Cable operators to help drive SDN market to $8.7B by 2020

BOSTON -- The cable industry is working to embrace software defined networking (SDN) and network function virtualization (NFV), but the transition will require a significant amount of work.

"I'm seeing a lot of variety [among cable operators embracing SDN]. There's not a single path," said Chris Bastian, SVP and CTO of cable industry trade group SCTE, during a FierceTelecom event here on the sidelines of the INTX trade show. "It's a very different answer depending on who you're talking about."

But, according to research firm IHS Technology, the market for SDN is poised to take off. The firm today reported that the service provider SDN market -- including hardware, software and services -- will grow from $289 million in 2015 to fully $8.7 billion in 2020, figures that represent a compound annual growth rate of 98 percent.

"Carriers have defined the vision, goals and architectures and are progressing through use cases, proof-of-concept projects, field trials and a small but growing number of commercial deployments," the research firm noted in a release announcing its new SDN report. "The partially proven promise keeps the industry moving as fast as it can, but we are still early in this long-term, 10- to 15-year transformation of service provider networks."

IHS also said that software and outsourced services will comprise 46 percent of SDN revenue in 2020, and that SDN orchestration and controller software revenue is forecast to grow to over $1.8 billion in 2020.

"There are many ways you can approach" deploying SDN, noted Dan Pitt, executive director of the Open Networking Foundation.
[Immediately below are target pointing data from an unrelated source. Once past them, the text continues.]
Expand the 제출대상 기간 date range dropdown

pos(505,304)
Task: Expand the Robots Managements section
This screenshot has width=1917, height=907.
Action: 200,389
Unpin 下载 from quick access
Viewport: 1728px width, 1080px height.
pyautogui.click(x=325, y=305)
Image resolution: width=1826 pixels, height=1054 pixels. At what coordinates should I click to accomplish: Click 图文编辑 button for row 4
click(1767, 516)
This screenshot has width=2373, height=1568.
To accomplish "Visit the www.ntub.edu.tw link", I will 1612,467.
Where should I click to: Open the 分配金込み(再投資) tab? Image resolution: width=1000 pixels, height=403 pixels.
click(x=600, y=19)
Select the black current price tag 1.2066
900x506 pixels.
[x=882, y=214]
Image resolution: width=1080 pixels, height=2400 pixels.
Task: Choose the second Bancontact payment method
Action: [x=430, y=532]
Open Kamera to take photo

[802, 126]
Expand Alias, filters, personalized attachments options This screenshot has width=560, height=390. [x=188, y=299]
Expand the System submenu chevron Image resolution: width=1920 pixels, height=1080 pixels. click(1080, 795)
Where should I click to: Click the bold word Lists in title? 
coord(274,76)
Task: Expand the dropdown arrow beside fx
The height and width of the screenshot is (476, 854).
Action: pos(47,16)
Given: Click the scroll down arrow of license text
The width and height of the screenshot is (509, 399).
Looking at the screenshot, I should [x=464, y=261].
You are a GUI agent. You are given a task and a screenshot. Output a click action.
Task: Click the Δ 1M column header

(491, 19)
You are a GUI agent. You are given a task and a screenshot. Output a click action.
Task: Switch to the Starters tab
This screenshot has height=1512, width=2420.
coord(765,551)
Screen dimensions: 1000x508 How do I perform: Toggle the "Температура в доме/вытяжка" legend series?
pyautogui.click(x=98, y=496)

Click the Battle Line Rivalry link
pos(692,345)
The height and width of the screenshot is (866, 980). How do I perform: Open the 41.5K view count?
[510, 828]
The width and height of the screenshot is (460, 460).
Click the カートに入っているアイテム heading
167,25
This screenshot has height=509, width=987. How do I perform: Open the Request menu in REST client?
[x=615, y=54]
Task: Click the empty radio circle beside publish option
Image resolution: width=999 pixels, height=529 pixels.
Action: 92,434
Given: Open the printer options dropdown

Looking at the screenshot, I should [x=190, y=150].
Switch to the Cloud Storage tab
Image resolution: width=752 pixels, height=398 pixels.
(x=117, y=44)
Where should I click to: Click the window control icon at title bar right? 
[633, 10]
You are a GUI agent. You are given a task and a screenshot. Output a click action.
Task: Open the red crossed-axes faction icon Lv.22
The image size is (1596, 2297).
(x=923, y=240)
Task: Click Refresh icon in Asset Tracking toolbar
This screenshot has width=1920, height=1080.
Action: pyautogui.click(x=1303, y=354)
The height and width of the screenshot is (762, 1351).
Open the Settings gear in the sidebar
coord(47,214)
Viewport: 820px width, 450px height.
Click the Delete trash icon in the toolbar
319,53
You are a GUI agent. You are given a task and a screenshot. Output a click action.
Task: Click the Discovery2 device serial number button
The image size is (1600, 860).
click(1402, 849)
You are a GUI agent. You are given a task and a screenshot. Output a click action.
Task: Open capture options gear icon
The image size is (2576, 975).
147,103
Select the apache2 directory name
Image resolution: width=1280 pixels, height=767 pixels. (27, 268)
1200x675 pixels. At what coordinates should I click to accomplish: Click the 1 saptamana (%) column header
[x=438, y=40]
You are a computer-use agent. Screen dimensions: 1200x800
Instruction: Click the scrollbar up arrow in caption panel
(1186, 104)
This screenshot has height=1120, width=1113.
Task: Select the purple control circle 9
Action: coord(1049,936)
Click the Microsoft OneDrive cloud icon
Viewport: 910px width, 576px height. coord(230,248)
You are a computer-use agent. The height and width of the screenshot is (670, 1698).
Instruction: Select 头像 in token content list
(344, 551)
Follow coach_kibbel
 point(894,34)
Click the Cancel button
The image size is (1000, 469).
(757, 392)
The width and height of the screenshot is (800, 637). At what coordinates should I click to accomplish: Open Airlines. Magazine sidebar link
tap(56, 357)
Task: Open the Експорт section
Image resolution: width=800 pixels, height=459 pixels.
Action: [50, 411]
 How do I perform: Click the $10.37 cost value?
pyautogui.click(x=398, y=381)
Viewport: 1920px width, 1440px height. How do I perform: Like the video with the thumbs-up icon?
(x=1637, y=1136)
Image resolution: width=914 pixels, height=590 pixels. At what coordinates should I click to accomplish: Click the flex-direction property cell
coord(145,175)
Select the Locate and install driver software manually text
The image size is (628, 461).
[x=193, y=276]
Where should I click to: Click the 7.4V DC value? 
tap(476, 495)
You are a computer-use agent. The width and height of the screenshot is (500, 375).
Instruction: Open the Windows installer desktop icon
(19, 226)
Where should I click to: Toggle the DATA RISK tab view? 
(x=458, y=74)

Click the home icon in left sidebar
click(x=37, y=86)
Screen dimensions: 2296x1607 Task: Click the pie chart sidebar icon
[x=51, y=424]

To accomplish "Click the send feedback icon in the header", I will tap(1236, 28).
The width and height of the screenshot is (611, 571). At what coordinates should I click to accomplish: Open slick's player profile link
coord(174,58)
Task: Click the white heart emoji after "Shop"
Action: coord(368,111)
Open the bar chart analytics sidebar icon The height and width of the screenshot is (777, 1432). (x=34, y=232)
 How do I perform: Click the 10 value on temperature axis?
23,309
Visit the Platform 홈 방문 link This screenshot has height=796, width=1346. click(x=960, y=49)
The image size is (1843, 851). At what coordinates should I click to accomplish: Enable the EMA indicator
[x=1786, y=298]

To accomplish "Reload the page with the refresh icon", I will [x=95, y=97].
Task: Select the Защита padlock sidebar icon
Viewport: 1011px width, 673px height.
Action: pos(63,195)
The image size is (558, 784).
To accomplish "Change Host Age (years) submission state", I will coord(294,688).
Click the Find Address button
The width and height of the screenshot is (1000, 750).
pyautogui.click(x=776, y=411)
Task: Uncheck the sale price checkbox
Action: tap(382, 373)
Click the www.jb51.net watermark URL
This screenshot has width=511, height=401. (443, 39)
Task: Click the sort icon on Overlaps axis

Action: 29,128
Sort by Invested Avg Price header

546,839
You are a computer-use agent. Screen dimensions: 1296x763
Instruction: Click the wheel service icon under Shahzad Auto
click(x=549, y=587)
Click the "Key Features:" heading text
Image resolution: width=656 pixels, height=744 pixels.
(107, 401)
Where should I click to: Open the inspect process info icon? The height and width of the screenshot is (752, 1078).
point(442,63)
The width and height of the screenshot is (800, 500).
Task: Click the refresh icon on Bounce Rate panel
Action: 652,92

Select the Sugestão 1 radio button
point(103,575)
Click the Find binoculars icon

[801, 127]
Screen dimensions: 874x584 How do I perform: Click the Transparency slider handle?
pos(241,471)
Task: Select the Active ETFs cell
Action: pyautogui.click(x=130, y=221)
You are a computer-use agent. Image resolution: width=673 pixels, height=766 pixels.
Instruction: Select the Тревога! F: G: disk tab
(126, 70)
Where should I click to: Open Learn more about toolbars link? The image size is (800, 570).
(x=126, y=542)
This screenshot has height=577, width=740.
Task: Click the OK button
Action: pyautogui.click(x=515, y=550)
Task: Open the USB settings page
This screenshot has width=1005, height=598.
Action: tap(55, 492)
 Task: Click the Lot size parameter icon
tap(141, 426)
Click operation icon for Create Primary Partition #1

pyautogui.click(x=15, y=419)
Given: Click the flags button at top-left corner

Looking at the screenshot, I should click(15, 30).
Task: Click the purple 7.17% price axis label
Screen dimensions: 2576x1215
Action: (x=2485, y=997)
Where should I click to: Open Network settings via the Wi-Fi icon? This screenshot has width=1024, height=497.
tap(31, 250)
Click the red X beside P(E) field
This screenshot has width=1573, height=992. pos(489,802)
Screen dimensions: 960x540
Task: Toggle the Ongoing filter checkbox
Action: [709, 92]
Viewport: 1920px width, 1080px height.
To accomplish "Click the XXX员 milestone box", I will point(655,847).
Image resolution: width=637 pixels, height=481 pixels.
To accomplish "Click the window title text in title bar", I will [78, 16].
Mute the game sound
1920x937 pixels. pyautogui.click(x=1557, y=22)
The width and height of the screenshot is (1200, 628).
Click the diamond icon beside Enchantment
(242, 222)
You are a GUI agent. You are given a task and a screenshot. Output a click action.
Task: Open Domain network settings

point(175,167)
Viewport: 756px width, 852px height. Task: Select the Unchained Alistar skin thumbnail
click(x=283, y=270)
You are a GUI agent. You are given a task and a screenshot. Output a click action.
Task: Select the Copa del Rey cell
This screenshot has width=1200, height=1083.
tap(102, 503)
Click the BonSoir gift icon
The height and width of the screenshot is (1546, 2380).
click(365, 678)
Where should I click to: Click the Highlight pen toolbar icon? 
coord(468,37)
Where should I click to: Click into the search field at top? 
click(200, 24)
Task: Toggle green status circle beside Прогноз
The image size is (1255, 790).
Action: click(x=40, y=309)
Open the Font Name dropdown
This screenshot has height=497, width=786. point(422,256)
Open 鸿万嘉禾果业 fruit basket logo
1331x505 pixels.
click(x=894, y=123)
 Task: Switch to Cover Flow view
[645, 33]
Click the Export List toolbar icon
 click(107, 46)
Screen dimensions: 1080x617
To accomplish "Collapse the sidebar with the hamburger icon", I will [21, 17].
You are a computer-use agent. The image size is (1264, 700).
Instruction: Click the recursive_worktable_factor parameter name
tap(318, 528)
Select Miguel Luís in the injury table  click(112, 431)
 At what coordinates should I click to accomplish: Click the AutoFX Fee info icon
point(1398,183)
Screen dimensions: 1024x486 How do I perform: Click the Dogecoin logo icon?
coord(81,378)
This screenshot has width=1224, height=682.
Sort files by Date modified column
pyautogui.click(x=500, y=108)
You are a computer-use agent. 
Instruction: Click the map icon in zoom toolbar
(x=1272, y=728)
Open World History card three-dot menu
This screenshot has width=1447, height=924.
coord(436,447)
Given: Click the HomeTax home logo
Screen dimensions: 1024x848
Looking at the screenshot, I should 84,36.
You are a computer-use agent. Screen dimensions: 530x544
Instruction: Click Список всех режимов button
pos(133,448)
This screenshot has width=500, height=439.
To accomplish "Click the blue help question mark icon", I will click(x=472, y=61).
Adam Saenger, VP of global product development and management for Level 3, said that moving to SDN and NFV also requires operators to re-evaluate their workforce. He noted that Level 3 has been using SDN technologies internally for five years, and externally with its customers for four years.

"This has been a journey," Saenger explained, adding that cable operators will need to "plan for that [workforce] shift."

In order to smooth the transition from legacy systems to software-defined systems, ONF's Pitt said the group has developed a certification program for network technicians to become familiar with SDN technologies and deployments. "Programmers are going to be needed," Pitt noted.

And, according to several executives, the cable industry's move to DOCSIS 3.1 network technology creates an opening for them to begin virtualizing parts of their network. "That's a trend the vendors are going in," SCTE's Bastian explained.

Ryan McCowan, product manager with vendor Adtran, agreed. DOCSIS 3.1 "is a place where it makes sense to virtualize."

Interestingly, Pitt said that the move to SDN will allow operators to deploy a range of new services to customers. Once such service he pointed to was "data border control," whereby operators will be able to limit the types of data that can pass over country borders. He said regulators in Europe are keen to implement such technology for cyber security.